Is Tampere Region targeting any particular countries? One third of Finland’s FDI projects come from Sweden, so this is an important target country for the economic development team. Germany is also a big focus because of its automotive industry. Oula says: “Although it is challenging to persuade German companies to invest, we have had some good dialogues and we are hoping we will be able to do more in future.” Tampere has benefitted from Chinese investment in the past – drone manufacturer PowerVision and telecoms equipment provider Huawei are there already, and Oula and his team are working closely with the Invest in Finland team based in China.
The experience economy and Smart Tampere
What about the “experience economy” sector, which in Tampere Region’s organization structure covers gaming, media, tourism and creative industries? Oula explains: “Previously, young, highly educated people would choose where to live based on where the company was located, but nowadays they select a city based on the experiences the city can offer them, and companies will choose where to locate their sites based on the talent and skills available. Therefore, issues such as smart city become relevant – how long are the traffic jams, what does the city offer in terms of leisure and quality of life, and how much more free time can you have compared with another city.” TUT alone has 1,500 international students studying in Tampere, and most of them want to stay on in the city, but the challenge is to encourage local companies to offer them jobs before their visas run out. “Leadin, a user experience company, has really benefitted from hiring people from different countries and cultures. Leadin operates in five locations including Tampere and their diverse workforce means they can create services that are relevant to different country markets from the outset.” Oula points out.

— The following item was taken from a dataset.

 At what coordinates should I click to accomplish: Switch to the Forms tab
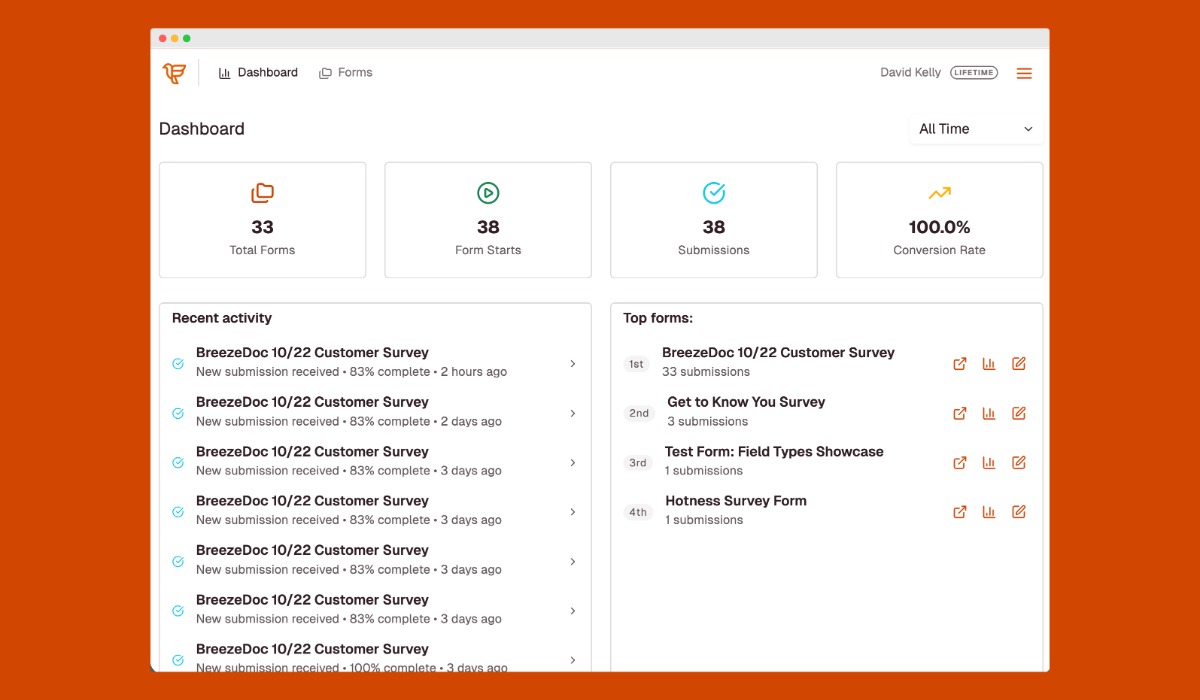tap(346, 73)
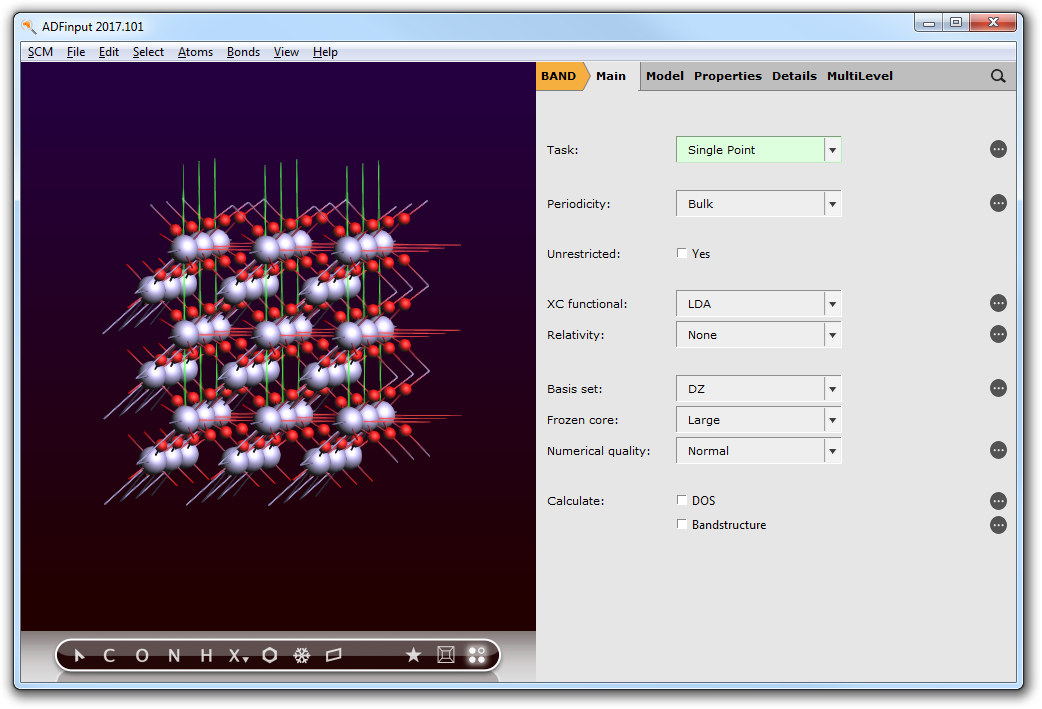Open the Task dropdown showing Single Point

coord(758,150)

The local administration in Tampere is also interested in technology as a buyer. In Autumn 2016, they launched Smart Tampere , a major new program covering seven different themes for the city’s future development, including mobility, industry, health and government. The aim is cooperation between companies, organizations and citizens, and US giants Cisco and GE have expressed their interest in the program. The City of Tampere also supports the work of New Factory, the Tampere-based innovation centre and business incubator, including the ITS Factory intelligent transport project. In addition, New Factory is part of BELT, an EU cross-border co-creation program for smart city in the Baltic Sea Region.
The future looks bright – the future looks smart!
Tampere is pushing forward into the future with new ideas and technologies, and the economic development agency is equipping itself to meet the future needs of businesses in high tech industry at home and abroad.
So now you’ve heard about Tampere – the city with a bright and smart future!
Julia Lemagnen has worked in international business for 25 years in both business-to-business and business-to-consumer market research. She previously worked as Market Intelligence Manager at logistics specialist Unipart Group, and as part of a UK-based brand research agency she handled marketing and research assignments for clients such as Microsoft and 3M. She is experienced in a wide range of industries and research methods and has been working in the field of economic development and foreign direct investment since 2002. Julia co-founded MCJ Lemagnen Associates in 2010.